For the time being, the GeneReader’s “on-label” applications will stay firmly in somatic cancer. QIAGEN has made sure the instrument can work with the degraded DNA in FFPE (formalin-fixed, paraffin-embedded) samples, and is planning to launch a solution for liquid biopsy as well. The many other potential uses for NGS ― like infectious disease, prenatal testing, and rare disease ― are on the back burner.
QIAGEN is being coy about the cost of the GeneReader, which it expects to sell mostly on a “price-per-insight” model. “I can tell you we will be extremely price competitive with what’s out there today,” says Arnold. “We would sit down with a lab, talk about the number of samples they’re going to be running, and come up with a price based on these different parameters.”
It’s a smart strategy to expand the number of customers who could think about adopting NGS. Clinical labs that run sequencing panels today already have their technicians trained to prepare DNA libraries, and more importantly, have bioinformatics pipelines in place to deal with the data, either homebrewed or from a vendor. Most likely, they employ experts in genetic interpretation, who can design new tests and know how to deal with ambiguous results. It won’t be easy to win these labs over to a new sequencing system when they’ve already invested heavily in getting this expertise and equipment in-house.
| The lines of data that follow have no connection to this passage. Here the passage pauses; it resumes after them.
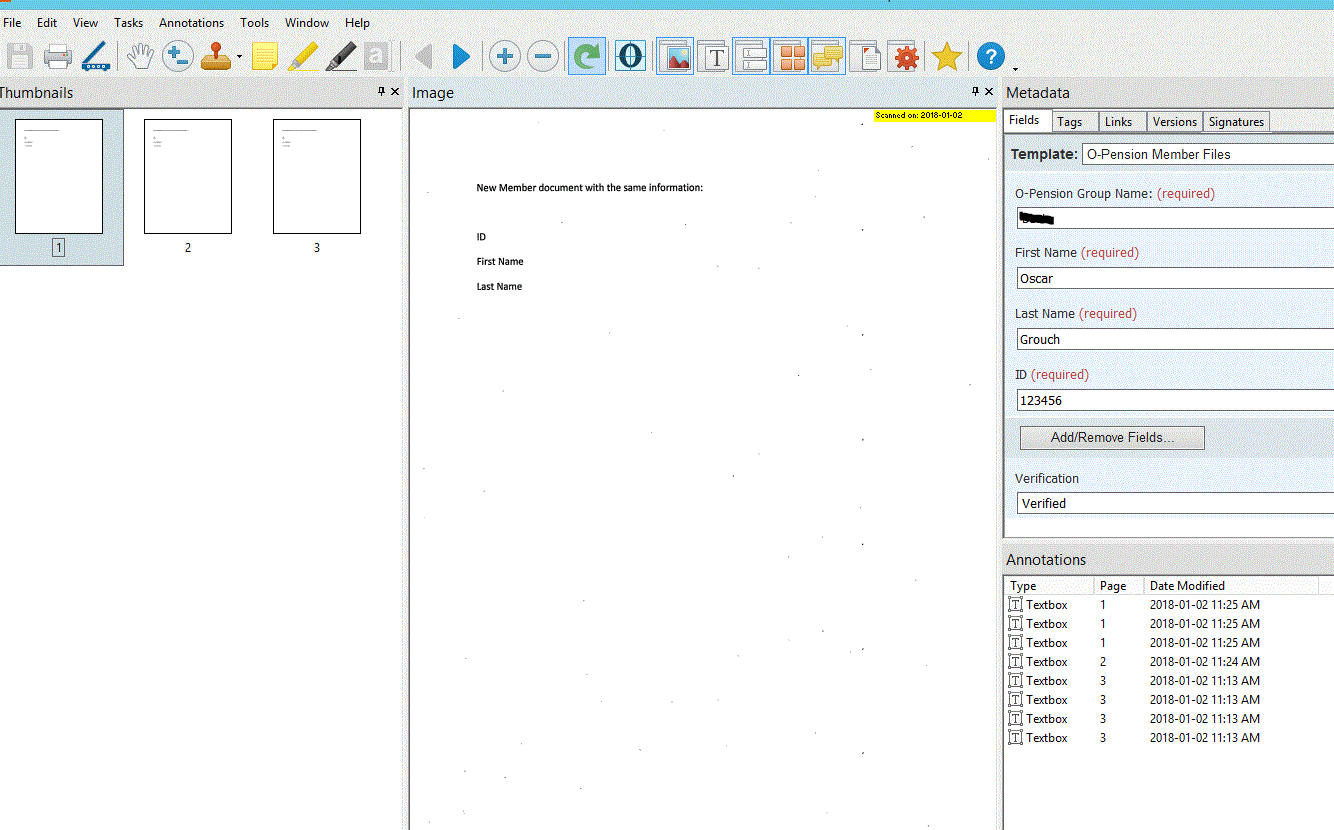Toggle the thumbnails pane grid button

(x=789, y=57)
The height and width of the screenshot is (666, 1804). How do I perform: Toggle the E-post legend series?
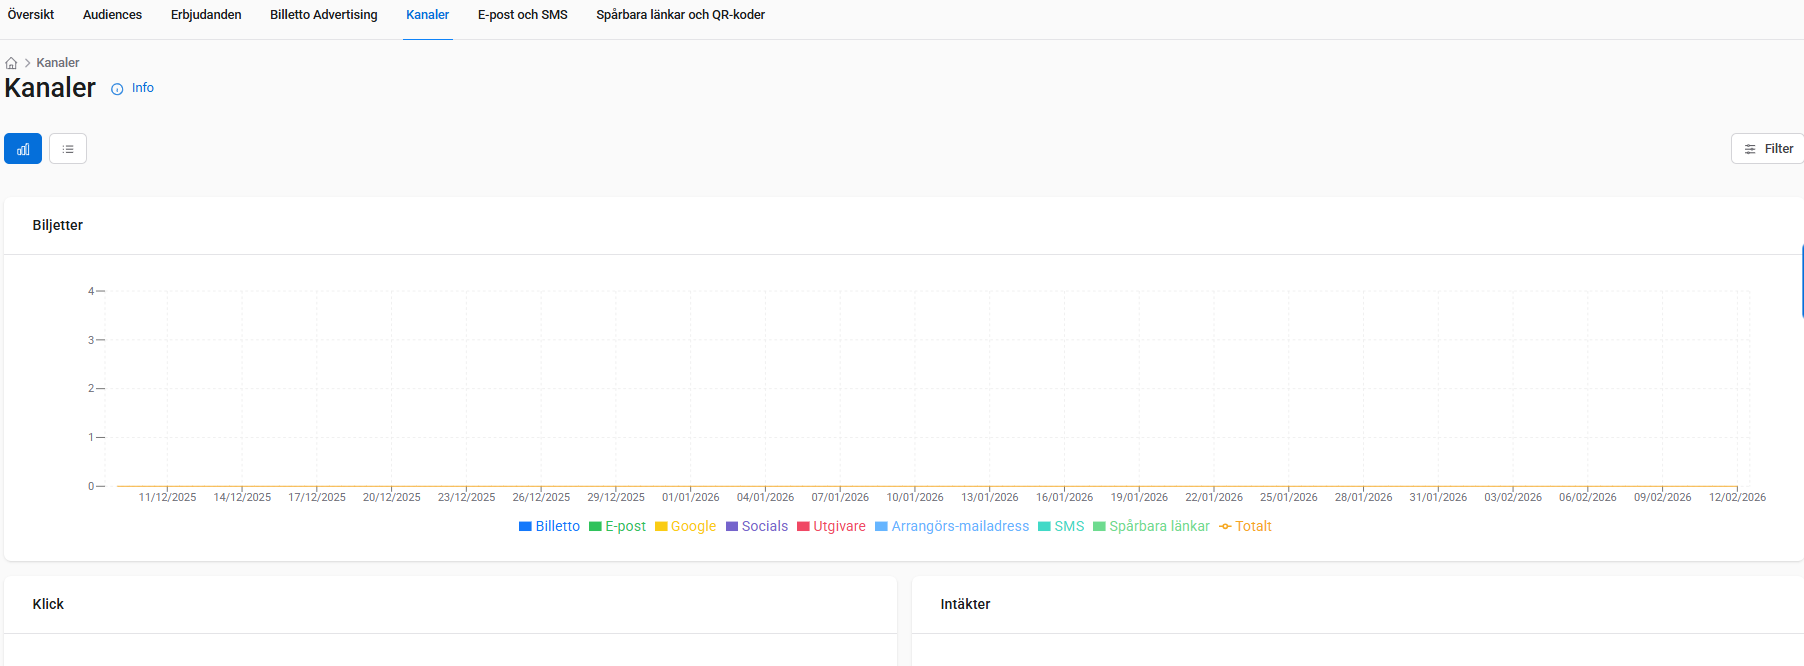(x=617, y=526)
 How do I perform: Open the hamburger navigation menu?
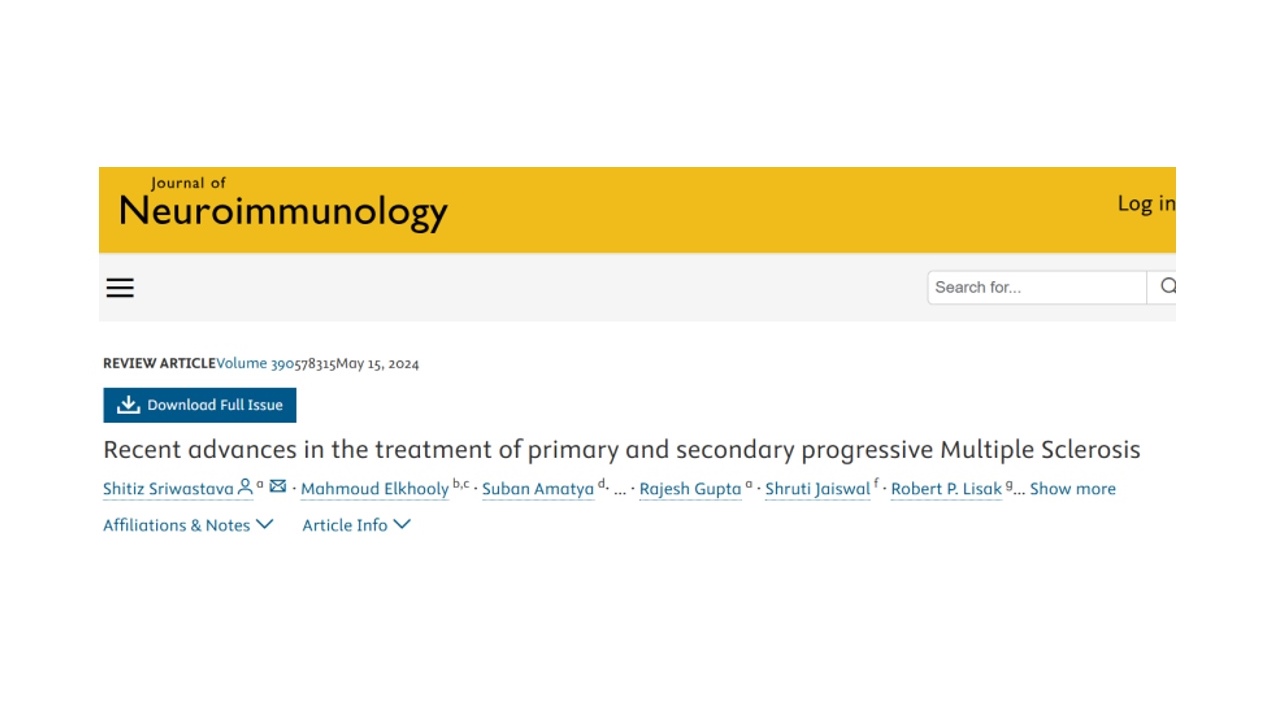120,288
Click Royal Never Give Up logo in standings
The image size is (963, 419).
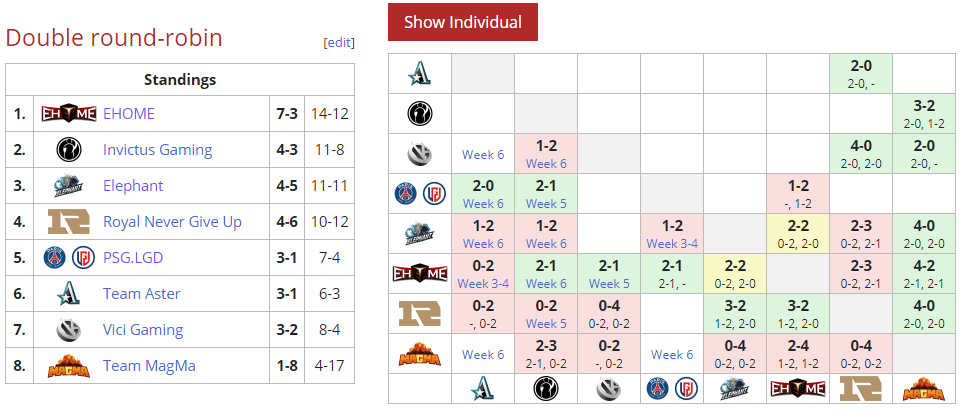[x=68, y=222]
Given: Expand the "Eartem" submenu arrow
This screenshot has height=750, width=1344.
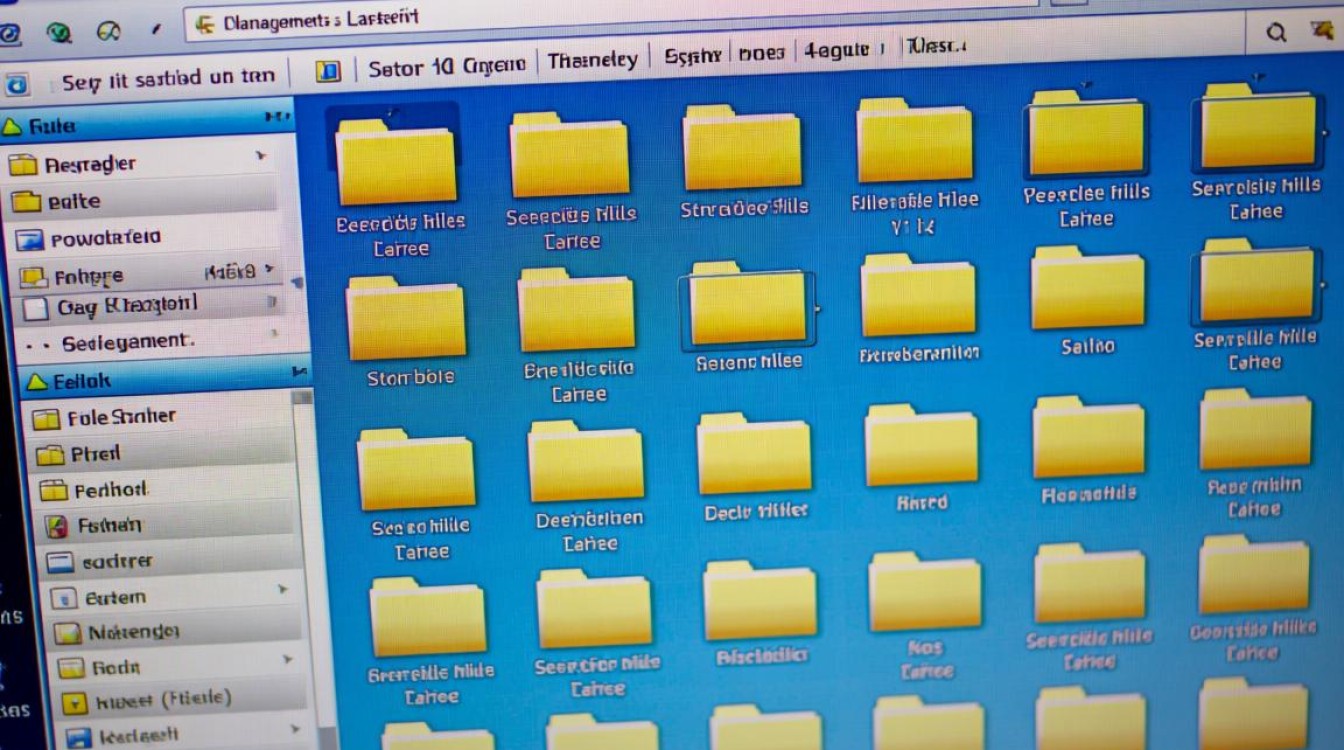Looking at the screenshot, I should point(283,591).
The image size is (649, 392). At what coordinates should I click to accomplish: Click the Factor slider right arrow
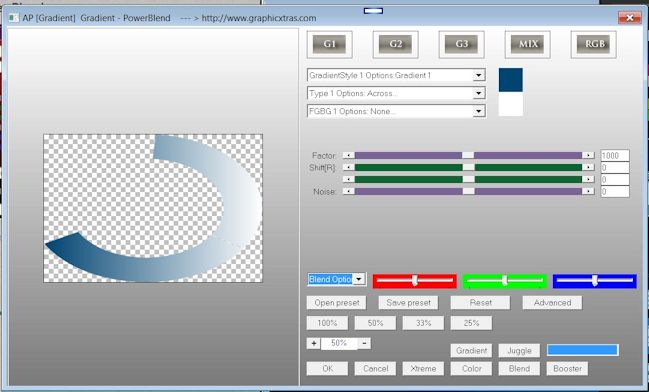click(588, 155)
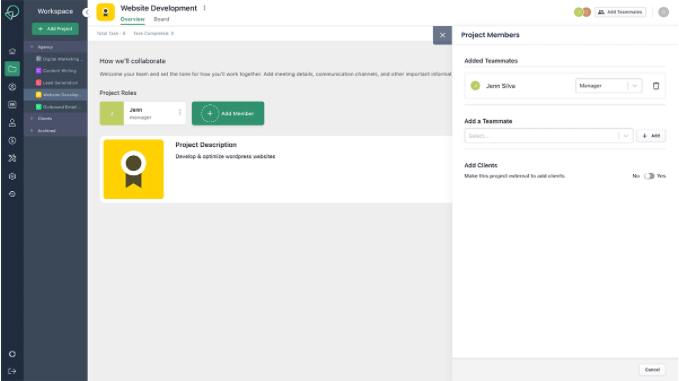Switch to the Board tab
Screen dimensions: 679x381
[x=162, y=19]
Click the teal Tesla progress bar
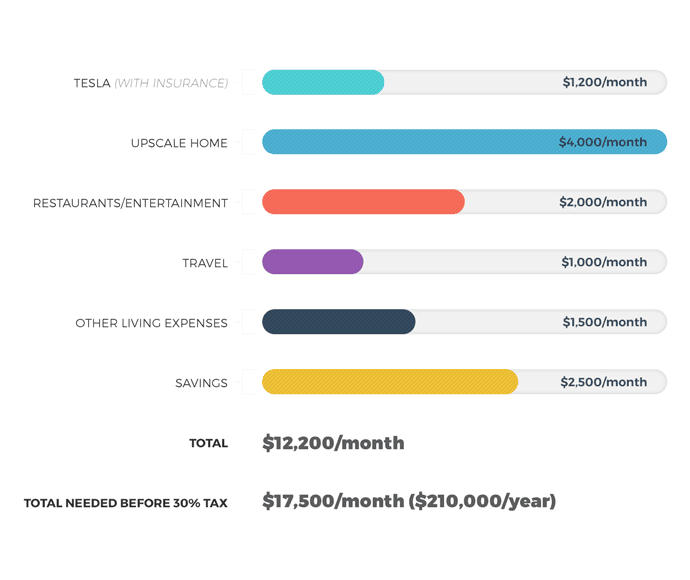690x580 pixels. (323, 82)
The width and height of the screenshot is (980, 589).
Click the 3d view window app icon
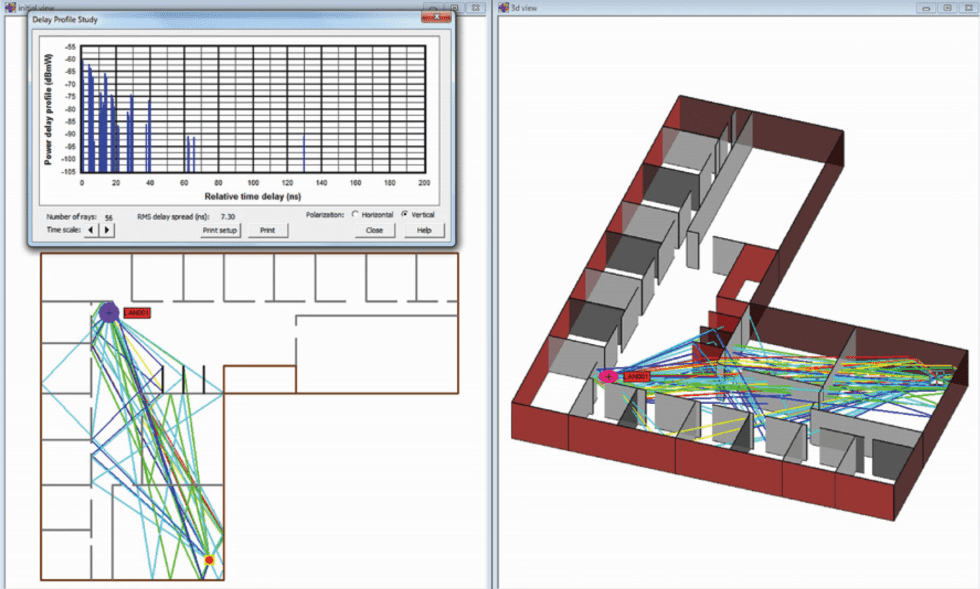[504, 7]
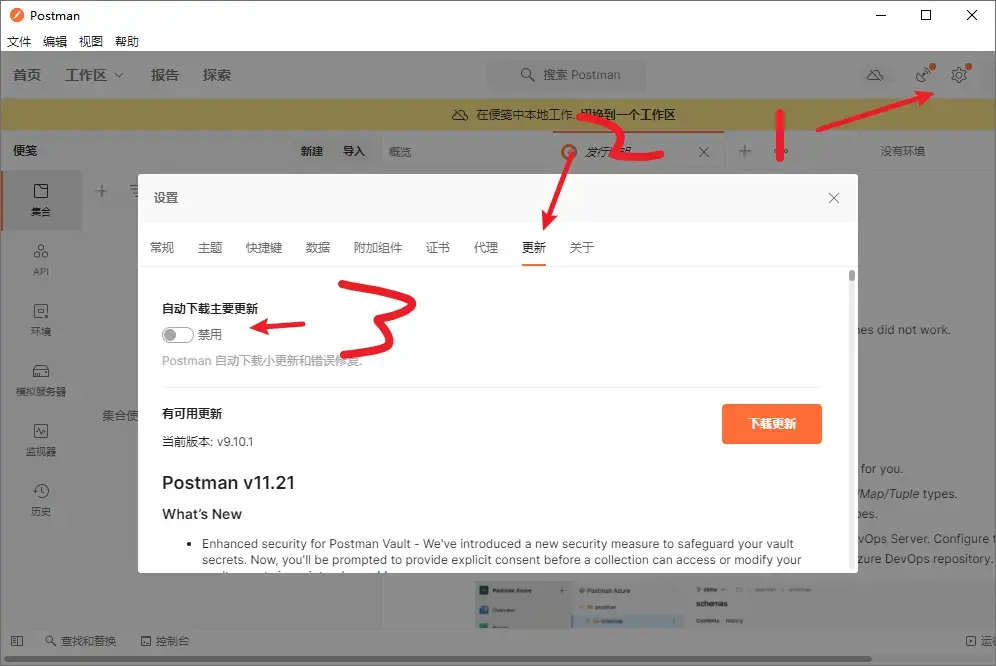
Task: Switch to the Proxy (代理) settings tab
Action: [486, 247]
A price-per-insight model lets QIAGEN widen the field, offering more clinics access to the kind of broad cancer testing they might now be farming out to companies like Foundation Medicine, and promising more applications to come. The GeneReader probably won’t steal any customers from Illumina, but it might make labs eyeing their first MiSeqDx think twice about their choice of vendors.
New Regulatory Frontiers
QIAGEN’s plan is to submit both the sequencer and the Actionable Insights Tumor Panel to the FDA for clearance, but until then, it’s selling both of them for research use only.
That means the company has to be a bit circumspect with how QCI Interpret reports findings to doctors. “We make no claims about [the Actionable Insights Tumor Panel] as a diagnostic tool,” Arnold says. “We’re making no diagnostic claims in the interpretive reports. We’re not guiding therapy selection. We’re providing the relevant variants, but nothing more than that.”
That could change if the GeneReader and its cancer panel eventually win FDA clearance. QIAGEN is testing the waters for a broad form of genetic testing, very different from the tightly-focused NGS assays, like Illumina’s tests for cystic fibrosis, that the FDA has cleared in the past. The Actionable Insights Tumor Panel is more like the kind of sweeping genetic testing that more advanced clinical labs have undertaken on their own initiative, under FDA exemptions for laboratory developed tests.
These types of panels already have wide buy-in from professional organizations like the Association for Molecular Pathology. And QIAGEN isn’t going out on a limb with its genetic targets, mainly testing genes that the FDA has already acknowledged are linked to treatment options. It would be a good sign for the future if QIAGEN, which knows the FDA better than any of its competitors in NGS, could begin to bring these more wide-ranging uses of sequencing under the normal regulatory umbrella.
Right now, the Actionable Insights Tumor Panel is in the odd position of being narrower than many tests already in use, but more expansive than anything the FDA has so far approved. The launch of the GeneReader will be yet another nudge to regulators to clarify where genetic testing in the U.S. stands, joining a new class of sequencers that are, more than ever, taking NGS to the bedside.